What are the next step to improve malloc() algorithm? [closed]

Tags:

I'm writing my own simple malloc() function and I would like to create more faster and efficient variant. I'm writed function that use linear search and allocated sequentially and contiguously in memory.

What is the next step to improve this algorithm? What are the main shortcomings of my current version? I would be very grateful for any feedback and recommendation.

Click to copy

typedef struct heap_block
{  
    struct heap_block* next;
    size_t size;
    bool isfree;
}header;

#define Heap_Capacity 100000
static char heap[Heap_Capacity];
size_t heap_size;

void* malloc(size_t sz) 
{
    if(sz == 0 || sz > Heap_Capacity) { return NULL; }

    header* block = (header*)heap;
    if(heap_size == 0)
    {
        set_data_to_block(block, sz);
        return (void*)(block+1);
    }

    while(block->next != NULL) { block = block->next; }

    block->next = (header*)((char*)to_end_data(block) + 8);
    header* new_block = block->next;
    set_data_to_block(new_block, sz);

    return (void*)(new_block+1);
}

void set_data_to_block(header* block, size_t sz)
{
    block->size = sz;
    block->isfree = false;
    block->next = NULL;
    heap_size += sz;
}

header* to_end_data(header* block)
{
    return (header*)((size_t)(block+1) + block->size);
}

226

asked May 02 '15 16:05

Anatoly

2 Answers

There are 3 ways to improve:

make it more robust
optimise the way memory is allocated
optimise the code that allocates the memory

Make It More Robust

There are many common programmer mistakes that could be easily detected (e.g. modifying data beyond the end of the allocated block). For a very simple (and relatively fast) example, it's possible to insert "canaries" before and after the allocated block, and detect programmer during free and realloc by checking if the canaries are correct (if they aren't then the programmer has trashed something by mistake). This only works "sometimes maybe". The problem is that (for a simple implementation of malloc) the meta-data is mixed in with the allocated blocks; so there's a chance that the meta-data has been corrupted even if the canaries haven't. To fix that it'd be a good idea to separate the meta-data from the allocated blocks. Also, merely reporting "something was corrupted" doesn't help as much as you'd hope. Ideally you'd want to have some sort of identifier for each block (e.g. the name of the function that allocated it) so that if/when problems occur you can report what was corrupted. Of course this could/should maybe be done via. a macro, so that those identifiers can be omitted when not debugging.

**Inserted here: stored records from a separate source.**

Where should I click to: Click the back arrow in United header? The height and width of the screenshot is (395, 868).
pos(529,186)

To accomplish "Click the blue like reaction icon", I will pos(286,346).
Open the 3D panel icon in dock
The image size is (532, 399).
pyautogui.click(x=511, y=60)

The main problem here is that the interface provided by malloc is lame and broken - there's simply no way to return acceptable error conditions ("failed to allocate" is the only error it can return) and no way to pass additional information. You'd want something more like int malloc(void **outPointer, size_t size, char *identifier) (with similar alterations to free and realloc to enable them to return a status code and identifier).

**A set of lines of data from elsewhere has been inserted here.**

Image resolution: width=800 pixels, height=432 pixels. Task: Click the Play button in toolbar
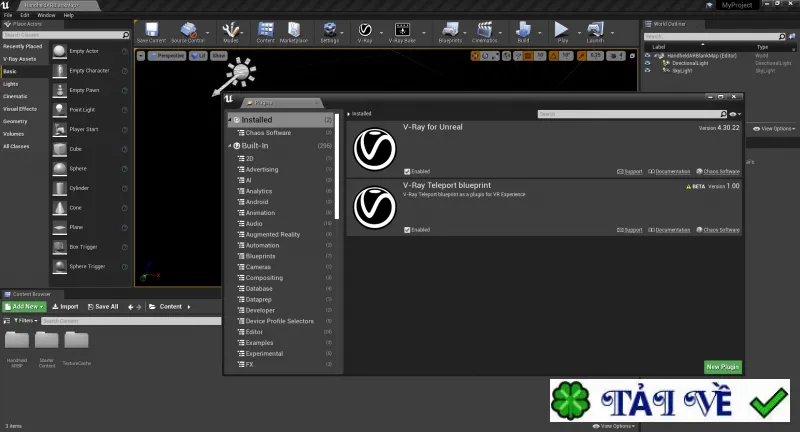click(562, 32)
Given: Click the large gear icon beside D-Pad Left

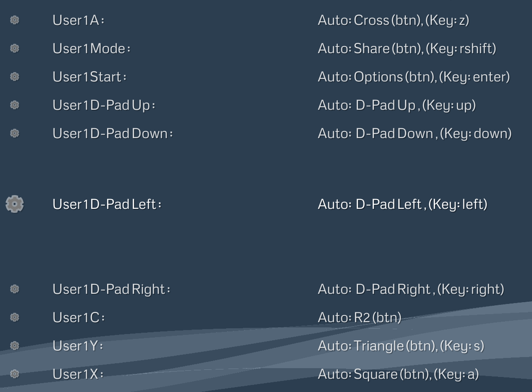Looking at the screenshot, I should coord(15,204).
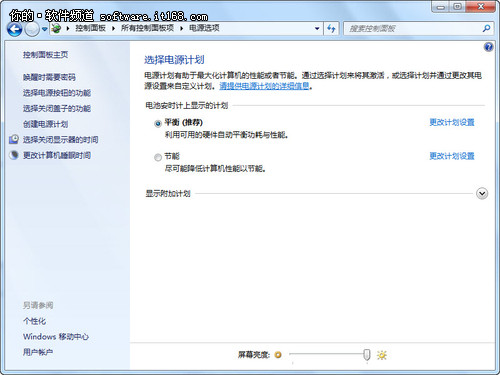This screenshot has width=500, height=375.
Task: Click 所有控制面板项 in the breadcrumb path
Action: tap(147, 28)
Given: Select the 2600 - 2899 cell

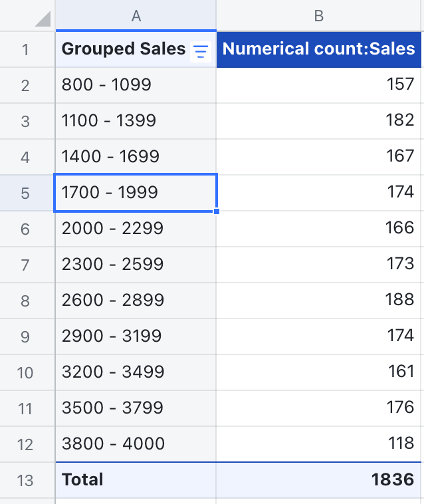Looking at the screenshot, I should 136,300.
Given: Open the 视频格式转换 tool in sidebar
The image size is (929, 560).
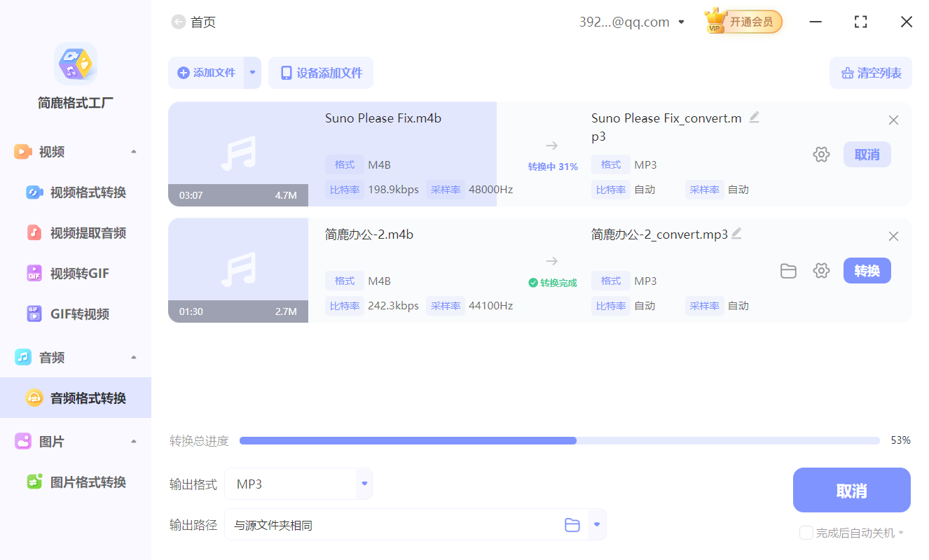Looking at the screenshot, I should (77, 192).
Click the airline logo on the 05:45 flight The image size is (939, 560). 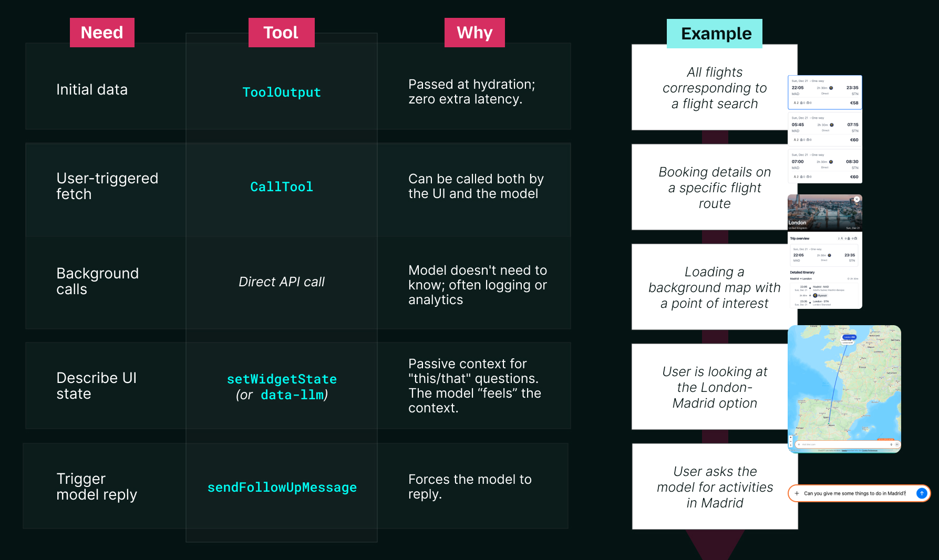click(x=832, y=125)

Optimise the Way Memory is Allocated

It's naive to assume that all memory is the same. It's not. Cache locality (including TLB locality) and other cache effects, and things like NUMA optimisation, all matter. For a simple example, imagine you're writing an application that has a structure describing a person (including a hash of their name) and a pointer to a person's name string; and both the structure and the name string are allocated via. malloc. The normal end result is that those structures and strings end up mixed together in the heap; so when you're searching through these structures (e.g. trying to find the structure that contains the correct hash) you end up pounding caches and TLBs. To optimise this properly you'd want to ensure that all the structures are close together in the heap. For that to work malloc needs to the difference between allocating 32 bytes for the structure and allocating 32 bytes for the name string. You need to introduce the concept of "memory pools" (e.g. where everything in "memory pool number 1" is kept close in the heap).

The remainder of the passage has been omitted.